Siska memandang rumah sederhana bercat putih yang sudah memudar, dengan pagar yang tidak terkunci dan terbuka sebahagian dia bisa masuk ke dalam pekarangan rumah dan sekarang sudah berdiri di depan pintu rumah yang tertutup. Rumah itu terlihat sepi, seperti rumah yang tidak berpenghuni namun dengan teras yang bersih dan halaman yang terawat menandakan jika rumah itu masih ada yang menempati.
“Permisi….” Siska memanggil sekaligus mengetuk pintu rumah dengan pelan.
Tidak terdengar jawaban dari penghuni rumah.
“Permisi….” Dia mencoba memanggil sekali lagi dengan suara yang agak di keraskan.
Sambil menunggu dan berharap penghuni rumah datang dan membukakan pintu untuknya, Siska mengedarkan pandang ke sekeliling halaman rumah yang sederhana itu.

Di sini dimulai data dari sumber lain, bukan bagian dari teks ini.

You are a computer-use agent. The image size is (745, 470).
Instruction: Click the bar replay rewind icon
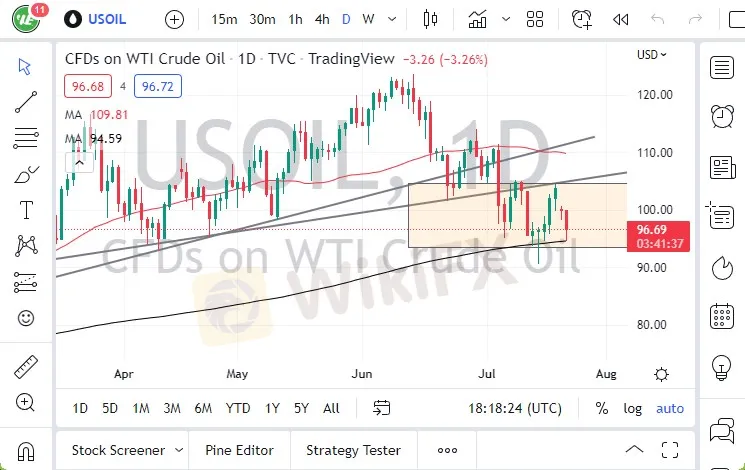click(620, 19)
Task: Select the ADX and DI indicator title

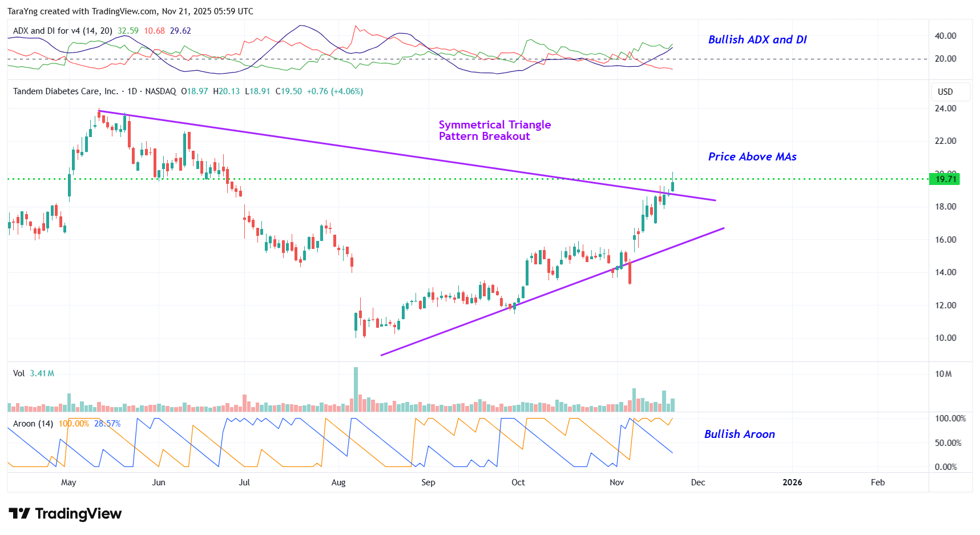Action: click(x=62, y=31)
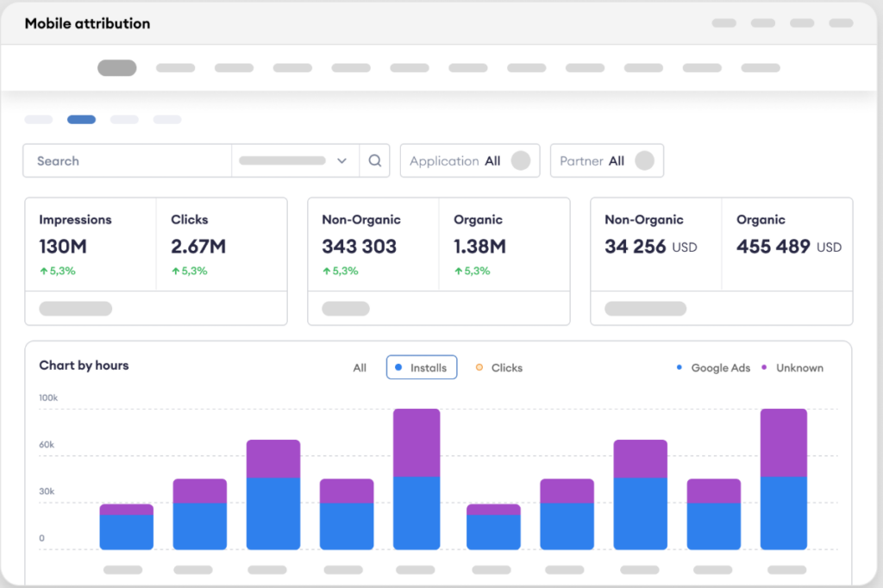Viewport: 883px width, 588px height.
Task: Click the Organic 1.38M up-arrow indicator
Action: (x=458, y=271)
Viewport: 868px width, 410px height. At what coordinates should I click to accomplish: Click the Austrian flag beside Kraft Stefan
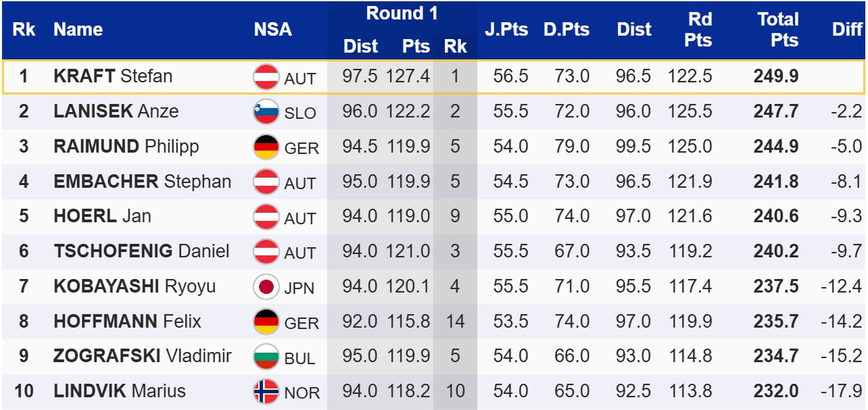coord(266,77)
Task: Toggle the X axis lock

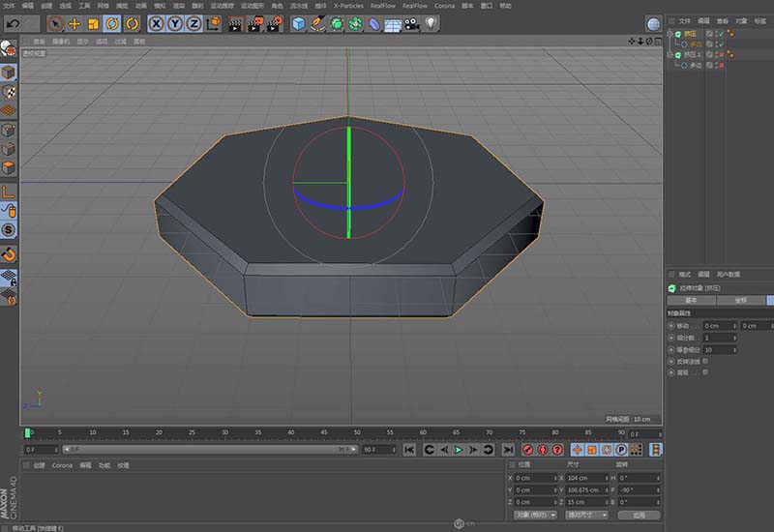Action: click(x=156, y=23)

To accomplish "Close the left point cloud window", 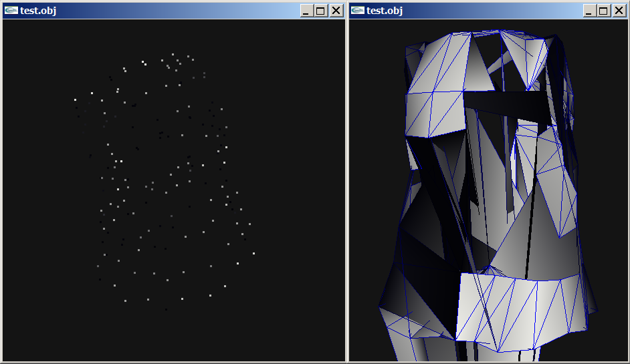I will [x=336, y=11].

Melihat kondisi rumah, Siska bisa menilai jika keadaan ekonomi keluarga Farfalla sedang tidak baik terbukti dari cat rumah yang sudah pudar dan sudah seharusnya di ganti serta pagar rumah yang besinya sudah keropos dan berlubang dimana-mana.
Siska kembali berbalik dan menghadap pintu, ia akan memanggil sekali lagi dan jika masih tidak ada sahutan maka Siska akan pulang.
“Permisi….” Kali ini suara Siska lebih keras lagi dari sebelum nya dan ketukannya di pintu juga lebih kuat.
Karena masih tidak ada yang membukakan pintu, Siska kemudian mengeluarkan sesuatu dari dalam tas kemudian menyisipkannya ke celah pintu.
Sebuah surat panggilan yang sudah Siska persiapkan jika kunjungannya tidak membuahkan hasil. Guru muda itu berharap orang tua Farfalla bisa datang ke sekolah esok hari untuk membicarakan masalah anak mereka.
Baru saja Siska hendak berbalik untuk pulang, dua orang wanita muncul dari arah luar. Kedua wanita itu menatap heran pada Siska dan begitu juga sebaliknya, Siska juga menatap kedua wanita itu dengan tersenyum kecil dan ragu-ragu untuk memastikan kalau diantara mereka adalah orang yang Siska cari.
“Selamat siang, Bu,” sapa Siska ramah.
“Saya Siska, wali kelas Farfalla. Saya datang ke sini berniat untuk menemui orang tua Farfalla.”
Dua wanita yang tak lain adalah Arinee dan Alamanda balas tersenyum pada Siska. Kemudian,
“Saya ibunya Farfalla, ayo kita masuk dulu Bu,” ajak Arinee dan lengkah lebar ia bergegas untuk membukakan pintu rumah.
Arinee memungut sebuah amplop yang berlogo sekolah Farfalla dan reflek ia menoleh pada Siska.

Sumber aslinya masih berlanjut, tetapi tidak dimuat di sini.